◆ What is expected
Copy everything in the Hamiltonian matrix passage below, from "The Hamiltonian matrix (184)" down to "(the transversality condition)", without changing a single character.
──────── Supplied text
The Hamiltonian matrix (184) gives for equations (179) and (180) a Ricatti-type system of equations for both $\overrightarrow{x}$ and $\overrightarrow{\lambda }$. One must integrate these equations with the initial conditions $\overrightarrow{x}\left(0\right)={\overrightarrow{x}}_0$ for the state variables, and the final conditions (the transversality condition)

$$\overrightarrow{\lambda }\left(T\right)=(\frac{\partial \mathsf{\Phi }}{\partial x_1},\frac{\partial \mathsf{\Phi }}{\partial x_2},\frac{\partial \mathsf{\Phi }}{\partial x_3},\frac{\partial \mathsf{\Phi }}{\partial x_4})$$

for the Lagrangian multipliers. Note that due to the fact that the Hamiltonian matrix H in (184) is antisymmetric, one has that

$$\frac{d{||\overrightarrow{x}||}^2}{dt}=\frac{d}{dt}({\overrightarrow{x}}^t·\overrightarrow{x})=2{\overrightarrow{x}}^t·\frac{d\overrightarrow{x}}{dt}={\overrightarrow{x}}^{t}H\overrightarrow{x}=\sum _{i,j}{x}_i{H}_{ij}{x}_j=0$$

(185)
────────────────
──────── Provided material
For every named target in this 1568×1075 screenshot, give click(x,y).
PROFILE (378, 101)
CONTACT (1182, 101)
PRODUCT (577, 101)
────────────────
◆ Final result
The Hamiltonian matrix (184) gives for equations (179) and (180) a Ricatti-type system of equations for both $\overrightarrow{x}$ and $\overrightarrow{\lambda }$. One must integrate these equations with the initial conditions $\overrightarrow{x}\left(0\right)={\overrightarrow{x}}_0$ for the state variables, and the final conditions (the transversality condition)